◆ INSTRUÇÕES
Extraia, sem qualquer alteração, o trecho dos registros que se inicia na linha que contém "Given: Reply to" e se estende até o fim dos registros, com ambas as extremidades incluídas. Deixe as imagens fora da resposta.

◆ MATERIAL FORNECIDO
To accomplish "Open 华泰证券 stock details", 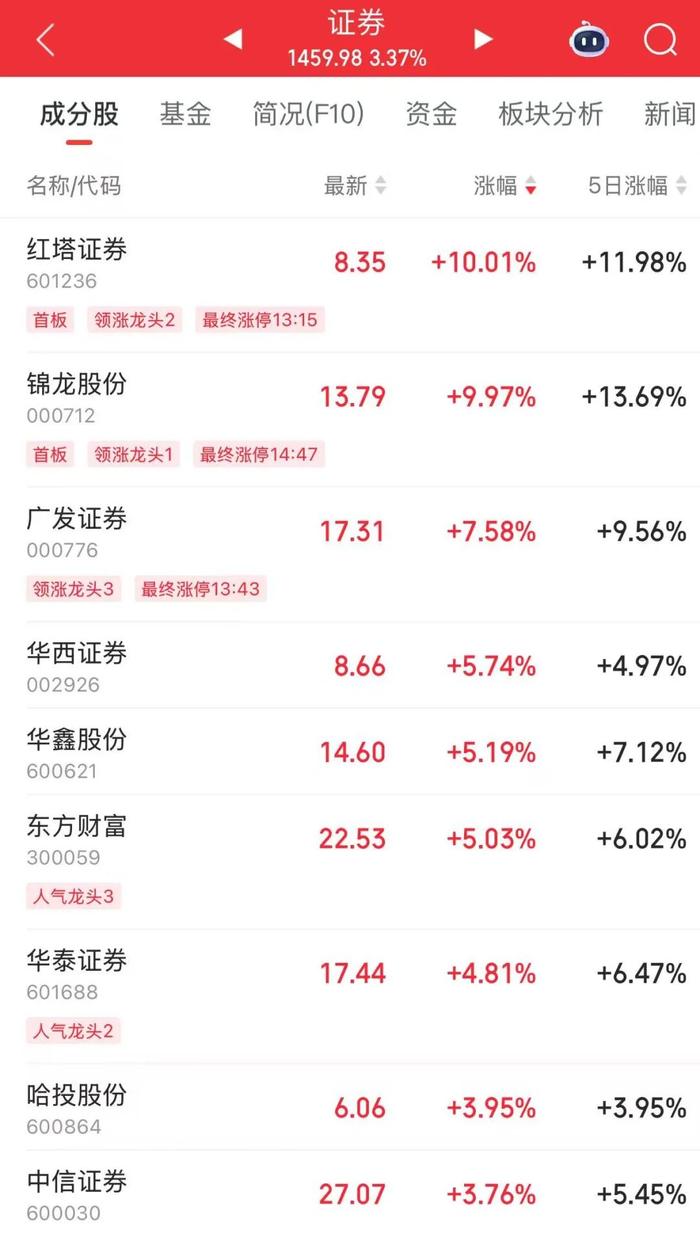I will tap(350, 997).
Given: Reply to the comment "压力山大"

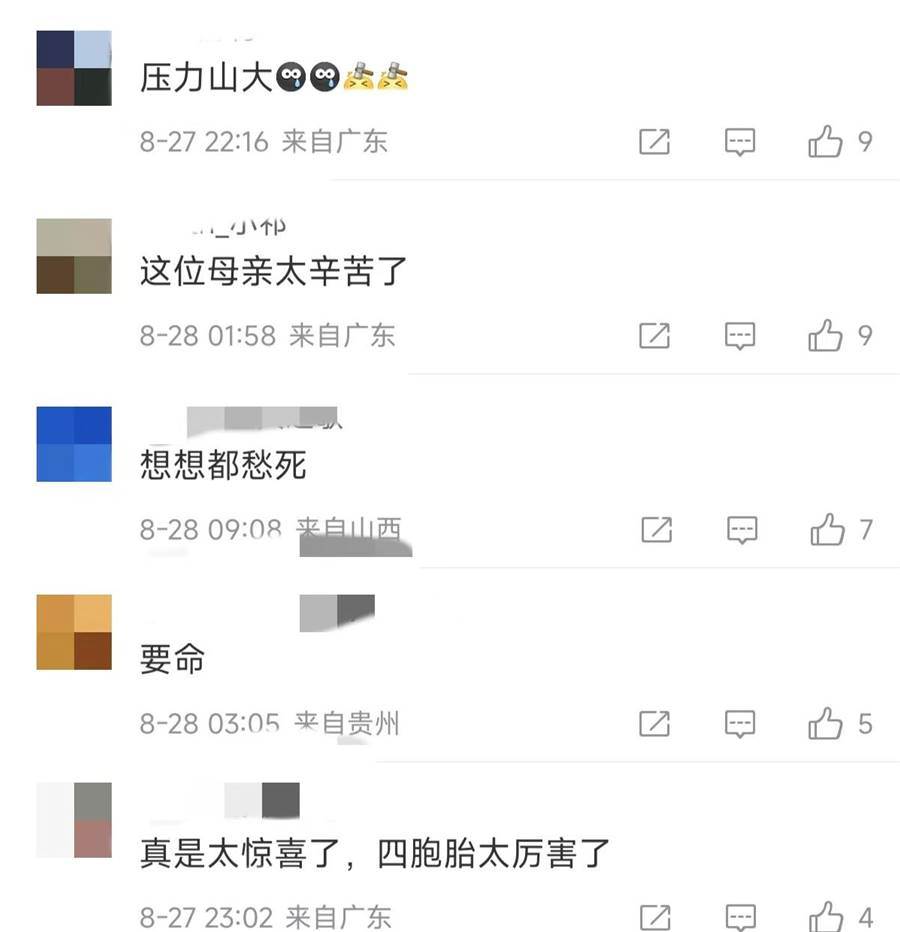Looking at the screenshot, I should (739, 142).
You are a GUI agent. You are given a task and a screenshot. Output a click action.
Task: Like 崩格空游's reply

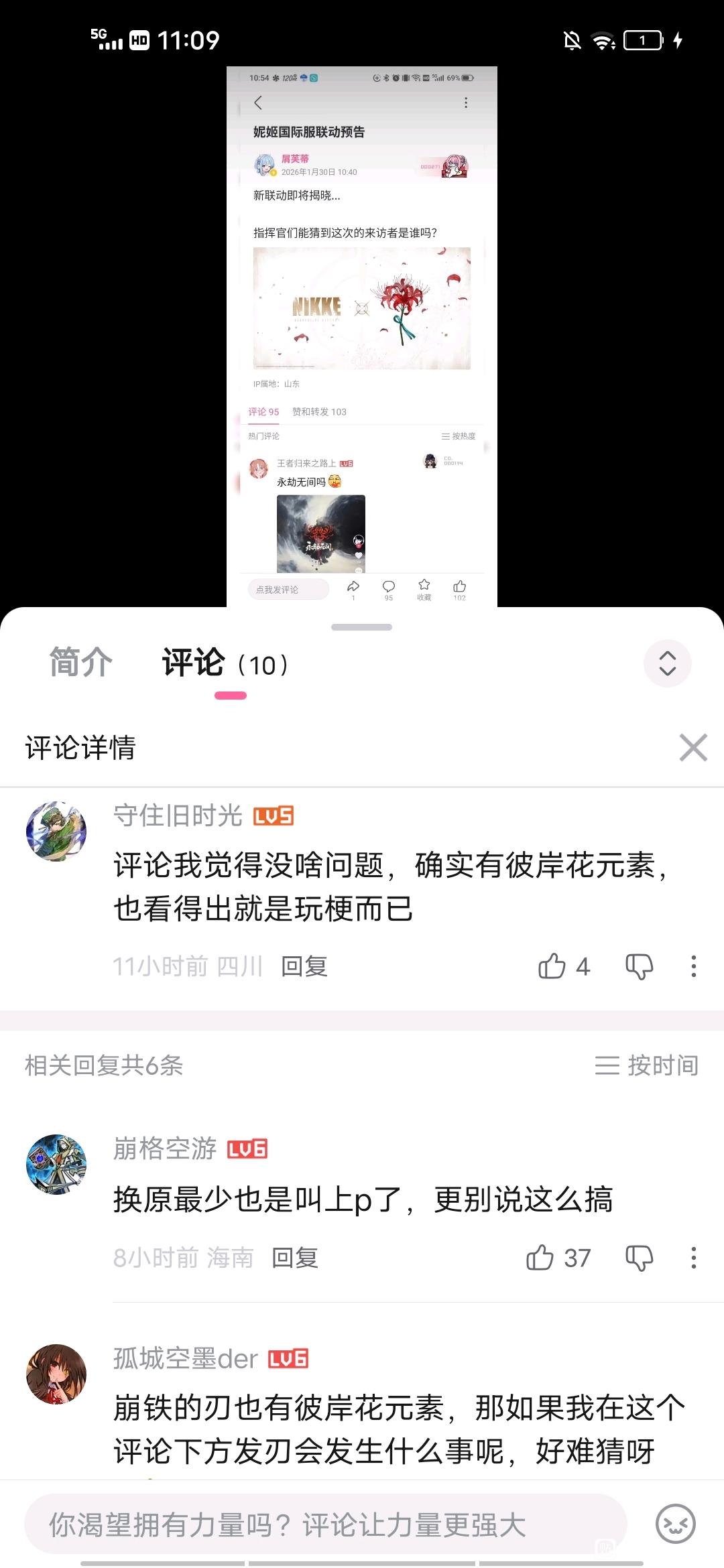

◆ RESPOSTA
Given: Reply to the comment "压力山大"

Looking at the screenshot, I should (739, 142).
You are a GUI agent. You are given a task and a screenshot. Output a click action.
Task: Like 崩格空游's reply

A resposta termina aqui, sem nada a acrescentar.